What you have to do:
Below are entries; output exactly the lines from the one with "This screenshot has height=434, width=750." to the one with "Screen dimensions: 1086x803", both included, and nothing else.
(Entries provided)
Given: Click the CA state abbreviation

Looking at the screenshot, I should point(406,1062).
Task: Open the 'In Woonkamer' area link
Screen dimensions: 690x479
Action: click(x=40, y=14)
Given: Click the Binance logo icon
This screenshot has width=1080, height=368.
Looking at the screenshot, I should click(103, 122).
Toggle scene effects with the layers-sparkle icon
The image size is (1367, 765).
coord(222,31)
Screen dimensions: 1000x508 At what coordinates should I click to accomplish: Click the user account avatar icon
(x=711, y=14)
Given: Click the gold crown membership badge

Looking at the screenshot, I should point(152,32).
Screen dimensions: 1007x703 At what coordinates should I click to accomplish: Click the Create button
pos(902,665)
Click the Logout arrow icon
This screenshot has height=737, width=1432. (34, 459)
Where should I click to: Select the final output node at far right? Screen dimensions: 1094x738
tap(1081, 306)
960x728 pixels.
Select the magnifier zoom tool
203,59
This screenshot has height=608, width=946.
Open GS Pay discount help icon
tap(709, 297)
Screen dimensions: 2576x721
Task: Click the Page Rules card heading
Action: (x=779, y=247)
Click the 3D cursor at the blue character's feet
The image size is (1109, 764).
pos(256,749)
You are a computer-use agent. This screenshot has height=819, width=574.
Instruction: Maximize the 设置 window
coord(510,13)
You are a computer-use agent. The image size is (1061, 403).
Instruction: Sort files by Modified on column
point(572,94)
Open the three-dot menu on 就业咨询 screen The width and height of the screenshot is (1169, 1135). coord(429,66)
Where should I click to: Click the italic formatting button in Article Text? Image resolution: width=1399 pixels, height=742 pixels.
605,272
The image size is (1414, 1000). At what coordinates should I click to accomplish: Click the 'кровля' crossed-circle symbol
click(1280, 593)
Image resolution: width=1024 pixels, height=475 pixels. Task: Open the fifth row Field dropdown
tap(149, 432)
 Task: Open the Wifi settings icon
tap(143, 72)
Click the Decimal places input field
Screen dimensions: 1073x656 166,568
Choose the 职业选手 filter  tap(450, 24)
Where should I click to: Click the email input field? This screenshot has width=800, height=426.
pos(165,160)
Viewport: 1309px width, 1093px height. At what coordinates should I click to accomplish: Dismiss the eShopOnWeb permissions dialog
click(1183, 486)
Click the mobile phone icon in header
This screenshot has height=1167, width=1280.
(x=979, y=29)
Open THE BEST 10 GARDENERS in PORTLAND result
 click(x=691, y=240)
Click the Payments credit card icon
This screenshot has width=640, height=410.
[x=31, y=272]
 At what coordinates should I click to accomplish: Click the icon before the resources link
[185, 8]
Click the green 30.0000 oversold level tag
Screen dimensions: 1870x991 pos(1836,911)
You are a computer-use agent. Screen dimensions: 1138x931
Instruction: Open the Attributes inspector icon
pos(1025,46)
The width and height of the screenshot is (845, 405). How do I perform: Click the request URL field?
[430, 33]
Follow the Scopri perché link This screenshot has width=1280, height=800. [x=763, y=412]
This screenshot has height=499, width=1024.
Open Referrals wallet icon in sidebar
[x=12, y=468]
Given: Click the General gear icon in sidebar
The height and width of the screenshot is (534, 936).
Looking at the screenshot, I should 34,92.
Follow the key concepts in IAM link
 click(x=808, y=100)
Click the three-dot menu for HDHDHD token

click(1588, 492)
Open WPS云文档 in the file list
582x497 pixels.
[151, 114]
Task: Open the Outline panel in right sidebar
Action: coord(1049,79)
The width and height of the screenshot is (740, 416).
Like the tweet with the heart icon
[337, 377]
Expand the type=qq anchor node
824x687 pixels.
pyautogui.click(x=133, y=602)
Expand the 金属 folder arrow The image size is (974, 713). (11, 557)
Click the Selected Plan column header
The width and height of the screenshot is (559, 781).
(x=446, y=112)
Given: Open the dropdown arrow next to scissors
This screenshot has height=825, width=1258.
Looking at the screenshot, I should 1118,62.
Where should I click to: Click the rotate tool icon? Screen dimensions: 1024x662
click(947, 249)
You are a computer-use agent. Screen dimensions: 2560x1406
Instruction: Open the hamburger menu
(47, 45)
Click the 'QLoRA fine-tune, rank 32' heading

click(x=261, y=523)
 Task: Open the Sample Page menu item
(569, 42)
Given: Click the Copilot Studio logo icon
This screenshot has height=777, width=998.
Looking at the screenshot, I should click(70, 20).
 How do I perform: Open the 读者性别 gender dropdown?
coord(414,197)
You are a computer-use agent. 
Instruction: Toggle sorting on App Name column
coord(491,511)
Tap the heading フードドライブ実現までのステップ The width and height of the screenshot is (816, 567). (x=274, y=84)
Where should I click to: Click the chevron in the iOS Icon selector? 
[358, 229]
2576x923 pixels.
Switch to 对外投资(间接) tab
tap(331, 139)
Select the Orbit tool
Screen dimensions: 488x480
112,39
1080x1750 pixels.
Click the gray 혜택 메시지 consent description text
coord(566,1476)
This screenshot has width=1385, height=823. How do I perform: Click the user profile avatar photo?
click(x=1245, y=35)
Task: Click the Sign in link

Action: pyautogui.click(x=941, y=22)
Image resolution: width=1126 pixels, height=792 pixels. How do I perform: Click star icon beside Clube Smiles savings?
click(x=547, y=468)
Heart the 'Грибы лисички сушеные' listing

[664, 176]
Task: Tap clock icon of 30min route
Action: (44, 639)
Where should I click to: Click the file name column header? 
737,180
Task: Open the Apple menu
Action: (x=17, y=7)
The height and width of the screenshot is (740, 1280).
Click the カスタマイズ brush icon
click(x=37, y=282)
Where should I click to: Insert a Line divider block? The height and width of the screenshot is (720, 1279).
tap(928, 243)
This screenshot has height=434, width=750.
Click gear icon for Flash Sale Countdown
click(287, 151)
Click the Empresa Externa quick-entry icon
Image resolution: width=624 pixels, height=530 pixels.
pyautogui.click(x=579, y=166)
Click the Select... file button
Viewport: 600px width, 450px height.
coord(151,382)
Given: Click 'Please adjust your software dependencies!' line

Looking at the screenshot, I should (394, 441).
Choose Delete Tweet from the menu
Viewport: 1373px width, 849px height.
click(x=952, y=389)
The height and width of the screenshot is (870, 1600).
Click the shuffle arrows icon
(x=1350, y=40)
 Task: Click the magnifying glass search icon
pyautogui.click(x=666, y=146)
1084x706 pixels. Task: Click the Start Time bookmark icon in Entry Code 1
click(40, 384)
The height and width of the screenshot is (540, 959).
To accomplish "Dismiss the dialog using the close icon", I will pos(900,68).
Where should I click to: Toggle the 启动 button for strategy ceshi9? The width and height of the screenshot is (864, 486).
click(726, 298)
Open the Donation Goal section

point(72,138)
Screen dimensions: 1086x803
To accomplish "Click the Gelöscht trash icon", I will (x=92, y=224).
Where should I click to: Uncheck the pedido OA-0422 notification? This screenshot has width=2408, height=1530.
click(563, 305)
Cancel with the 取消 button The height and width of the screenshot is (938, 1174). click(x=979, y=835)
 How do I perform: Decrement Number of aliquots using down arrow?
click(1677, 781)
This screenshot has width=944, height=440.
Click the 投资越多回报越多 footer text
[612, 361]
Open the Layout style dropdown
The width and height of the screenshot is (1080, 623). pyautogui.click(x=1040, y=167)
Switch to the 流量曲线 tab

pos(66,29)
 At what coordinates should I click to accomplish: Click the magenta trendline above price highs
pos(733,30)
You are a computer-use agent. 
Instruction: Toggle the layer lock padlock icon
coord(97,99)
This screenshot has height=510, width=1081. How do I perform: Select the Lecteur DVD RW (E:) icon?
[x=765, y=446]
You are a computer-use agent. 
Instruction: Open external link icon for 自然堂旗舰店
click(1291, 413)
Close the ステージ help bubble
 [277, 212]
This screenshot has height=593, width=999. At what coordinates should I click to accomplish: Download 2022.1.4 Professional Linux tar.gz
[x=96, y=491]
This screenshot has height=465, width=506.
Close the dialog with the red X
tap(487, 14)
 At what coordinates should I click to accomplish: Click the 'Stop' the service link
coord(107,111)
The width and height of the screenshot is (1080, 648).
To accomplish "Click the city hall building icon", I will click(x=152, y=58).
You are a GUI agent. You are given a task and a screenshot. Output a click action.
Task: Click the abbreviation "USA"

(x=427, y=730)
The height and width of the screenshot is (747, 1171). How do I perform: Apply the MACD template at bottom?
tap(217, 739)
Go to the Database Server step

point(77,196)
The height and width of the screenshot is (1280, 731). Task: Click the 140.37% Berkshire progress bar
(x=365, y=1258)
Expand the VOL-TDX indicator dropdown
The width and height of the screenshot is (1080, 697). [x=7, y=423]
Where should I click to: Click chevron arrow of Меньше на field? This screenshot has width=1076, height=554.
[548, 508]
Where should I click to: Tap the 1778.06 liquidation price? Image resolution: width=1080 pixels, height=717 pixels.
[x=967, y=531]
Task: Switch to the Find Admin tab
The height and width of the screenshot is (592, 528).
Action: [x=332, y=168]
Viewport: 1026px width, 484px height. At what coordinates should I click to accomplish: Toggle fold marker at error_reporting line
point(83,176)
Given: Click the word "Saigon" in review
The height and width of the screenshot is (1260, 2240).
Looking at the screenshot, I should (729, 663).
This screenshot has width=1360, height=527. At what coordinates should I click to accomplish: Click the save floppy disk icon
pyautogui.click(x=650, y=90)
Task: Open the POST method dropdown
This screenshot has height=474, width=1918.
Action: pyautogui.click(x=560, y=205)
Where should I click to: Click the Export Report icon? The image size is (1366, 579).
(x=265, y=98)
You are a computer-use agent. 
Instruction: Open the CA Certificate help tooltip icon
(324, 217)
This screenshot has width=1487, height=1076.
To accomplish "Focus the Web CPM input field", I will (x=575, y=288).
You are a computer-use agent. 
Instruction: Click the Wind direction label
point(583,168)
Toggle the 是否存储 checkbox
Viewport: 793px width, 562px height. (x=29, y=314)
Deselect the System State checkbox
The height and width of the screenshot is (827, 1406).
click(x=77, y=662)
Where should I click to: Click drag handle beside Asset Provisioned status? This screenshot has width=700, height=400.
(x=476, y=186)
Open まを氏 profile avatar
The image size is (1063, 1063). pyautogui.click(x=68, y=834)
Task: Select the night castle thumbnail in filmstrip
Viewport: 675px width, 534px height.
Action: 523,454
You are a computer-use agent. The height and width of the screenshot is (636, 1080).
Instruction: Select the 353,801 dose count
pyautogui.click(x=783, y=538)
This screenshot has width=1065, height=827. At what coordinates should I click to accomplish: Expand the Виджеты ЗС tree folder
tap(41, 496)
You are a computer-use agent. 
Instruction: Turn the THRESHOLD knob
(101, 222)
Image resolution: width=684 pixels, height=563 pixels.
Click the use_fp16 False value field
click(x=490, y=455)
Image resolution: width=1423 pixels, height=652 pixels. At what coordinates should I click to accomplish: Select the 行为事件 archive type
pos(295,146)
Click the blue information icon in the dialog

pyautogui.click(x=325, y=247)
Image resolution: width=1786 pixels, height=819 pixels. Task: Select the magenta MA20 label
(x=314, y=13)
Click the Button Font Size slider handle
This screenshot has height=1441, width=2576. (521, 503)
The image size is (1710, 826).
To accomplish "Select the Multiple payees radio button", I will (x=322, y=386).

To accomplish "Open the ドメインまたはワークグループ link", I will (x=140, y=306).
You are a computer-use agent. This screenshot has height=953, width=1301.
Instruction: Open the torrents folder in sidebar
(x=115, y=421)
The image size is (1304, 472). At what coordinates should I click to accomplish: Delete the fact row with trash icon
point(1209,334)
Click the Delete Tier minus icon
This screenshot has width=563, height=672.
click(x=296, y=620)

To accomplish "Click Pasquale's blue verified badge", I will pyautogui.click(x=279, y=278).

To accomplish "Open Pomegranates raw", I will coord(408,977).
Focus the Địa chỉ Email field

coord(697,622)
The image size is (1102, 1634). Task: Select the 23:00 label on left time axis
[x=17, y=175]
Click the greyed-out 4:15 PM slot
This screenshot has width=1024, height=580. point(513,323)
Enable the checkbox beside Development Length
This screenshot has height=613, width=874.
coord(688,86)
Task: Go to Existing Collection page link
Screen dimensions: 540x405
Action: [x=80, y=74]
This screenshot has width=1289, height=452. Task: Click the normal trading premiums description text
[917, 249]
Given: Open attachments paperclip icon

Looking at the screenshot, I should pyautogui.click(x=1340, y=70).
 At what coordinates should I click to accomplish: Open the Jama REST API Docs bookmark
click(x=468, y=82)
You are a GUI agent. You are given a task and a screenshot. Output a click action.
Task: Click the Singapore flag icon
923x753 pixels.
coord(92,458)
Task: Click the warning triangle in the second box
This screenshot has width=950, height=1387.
(End Entries provided)
Answer box:
This screenshot has height=434, width=750.
Click gear icon for Flash Sale Countdown
click(287, 151)
Click the Empresa Externa quick-entry icon
Image resolution: width=624 pixels, height=530 pixels.
pyautogui.click(x=579, y=166)
Click the Select... file button
Viewport: 600px width, 450px height.
coord(151,382)
Given: Click 'Please adjust your software dependencies!' line

Looking at the screenshot, I should (394, 441).
Choose Delete Tweet from the menu
Viewport: 1373px width, 849px height.
click(x=952, y=389)
The height and width of the screenshot is (870, 1600).
Click the shuffle arrows icon
(x=1350, y=40)
 Task: Click the magnifying glass search icon
pyautogui.click(x=666, y=146)
1084x706 pixels. Task: Click the Start Time bookmark icon in Entry Code 1
click(40, 384)
The height and width of the screenshot is (540, 959).
To accomplish "Dismiss the dialog using the close icon", I will pos(900,68).
Where should I click to: Toggle the 启动 button for strategy ceshi9? The width and height of the screenshot is (864, 486).
click(726, 298)
Open the Donation Goal section

point(72,138)
Screen dimensions: 1086x803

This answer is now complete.